In a press release, McAuliffe said the measure "would harm tens of thousands of Virginians who rely on the health care services and programs provided by Planned Parenthood health centers by denying them access to affordable care.
"If we are going to build a new, more vibrant Virginia economy," the governor said, "we need to be opening up doors to quality, affordable health care, not closing them."
McAuliffe added that he had "promised to stand in the way of any and all attempts to interfere with a woman’s right to make her own health care decisions."
Supporters of the bill slammed McAuliffe as a puppet of the abortion industry.
“We now know how much money it costs to purchase a veto from Terry McAuliffe – right around $2 million in campaign contributions,” said Victoria Cobb, president of the Family Foundation of Virginia.
“If there’s one issue on which Governor McAuliffe has been ideologically rigid, it is his unwavering support and protection of the $1 billion abortion industry,” Cobb added.
According to the non-partisan Virginia Public Access Project, Planned Parenthood Votes, Planned Parenthood Action Fund, and Planned Parenthood Virginia donated more than $1.8 million combined to McAuliffe's 2013 gubernatorial campaign.
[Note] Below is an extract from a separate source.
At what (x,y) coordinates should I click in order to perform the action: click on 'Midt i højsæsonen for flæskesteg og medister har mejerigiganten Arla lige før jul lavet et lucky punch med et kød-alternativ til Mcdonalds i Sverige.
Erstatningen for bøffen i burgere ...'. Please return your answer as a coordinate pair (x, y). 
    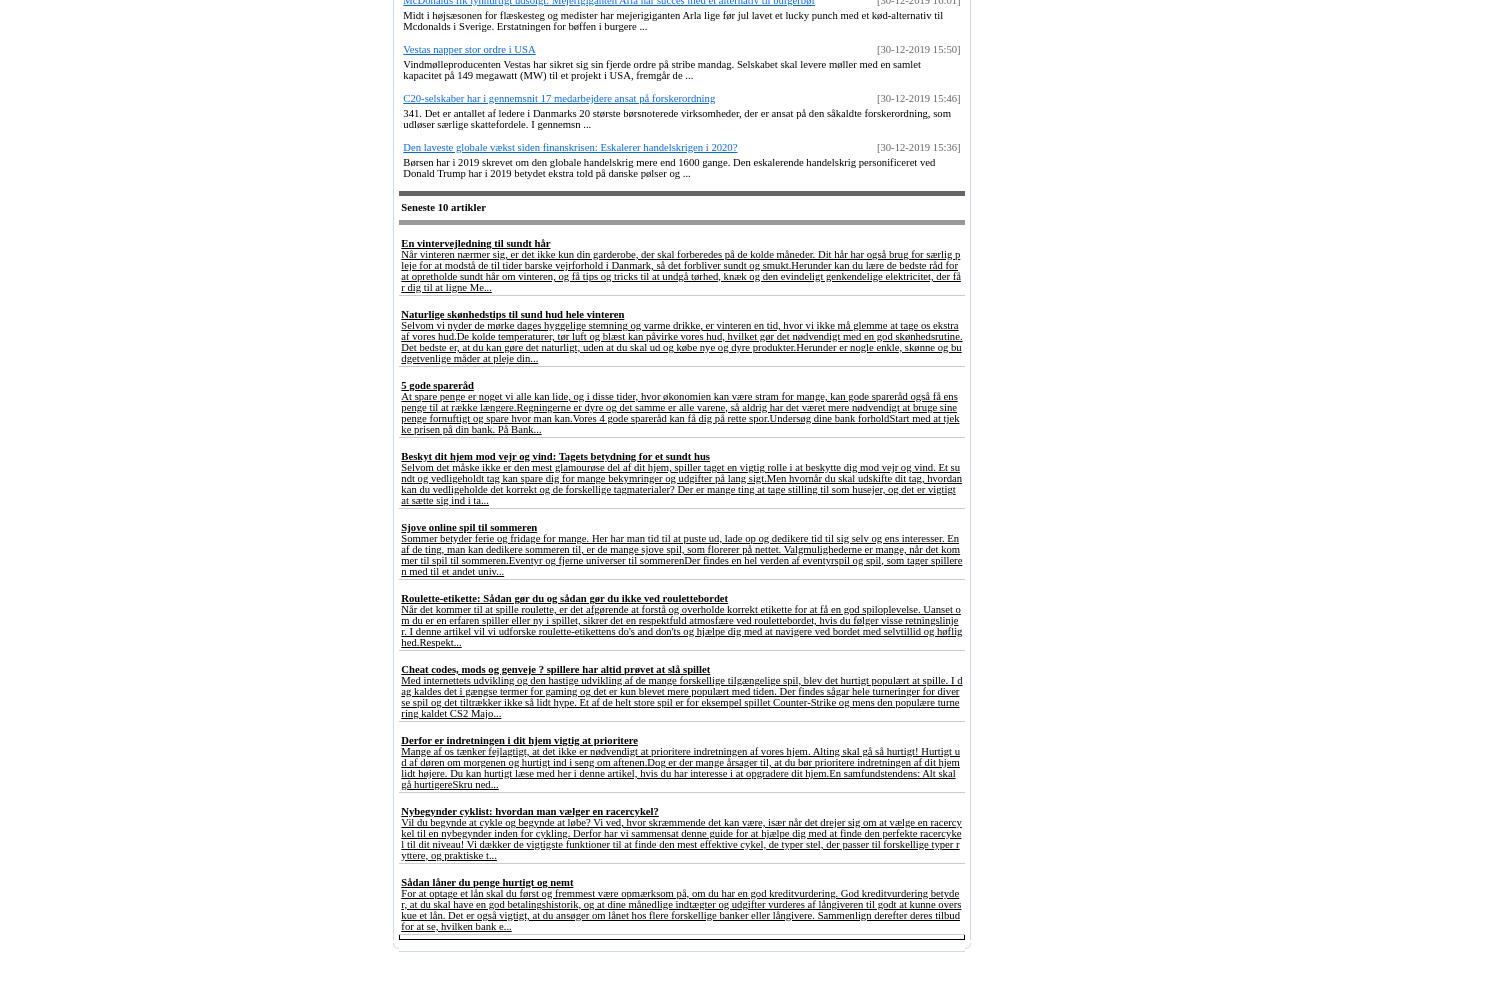
    Looking at the image, I should click on (401, 20).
The National Abortion Rights League donated a further $55,823.
Cobb said McAuliffe's argument that the bill would restrict women's access to health care is untrue. The bill would have limited abortion procedures to licensed, full service hospitals, and clinics whose main purpose is offering primary health care.
“The argument that women will not have access to needed care as a result of the bill vetoed by the governor is patently false," Cobb said, contending that taxpayer money could be better spent at "comprehensive health centers like this legislation required. Unfortunately, once again, Governor McAuliffe put abortion ideology ahead of the well-being of women.”
The General Assembly lacks the two-thirds vote needed in both the House and Senate to override McAuliffe's veto.
The bill's House sponsor, Del. Ben Cline (R-Amherst) issued a statement in which he said he was “disappointed that Governor McAuliffe chose to veto this important legislation that would redirect taxpayer dollars toward more comprehensive providers of health care services for women.
“The governor is clearly listening to his friends in the abortion lobby," Cline said, "rather than ensuring that women have access to quality care.”
Several states have passed legislation blocking state funding for Planned Parenthood's operations. Ohio Gov. John Kasich, who is seeking the GOP's presidential nomination, signed legislation in late February similar to Cline's proposal.
Tarina Keene, executive director of NARAL Pro-Choice Virginia, issued a statement lauding McAuliffe's veto, calling Cline's bill "part of a well-documented pattern of anti-abortion legislators chipping away at Virginia women’s constitutional rights and access to health care."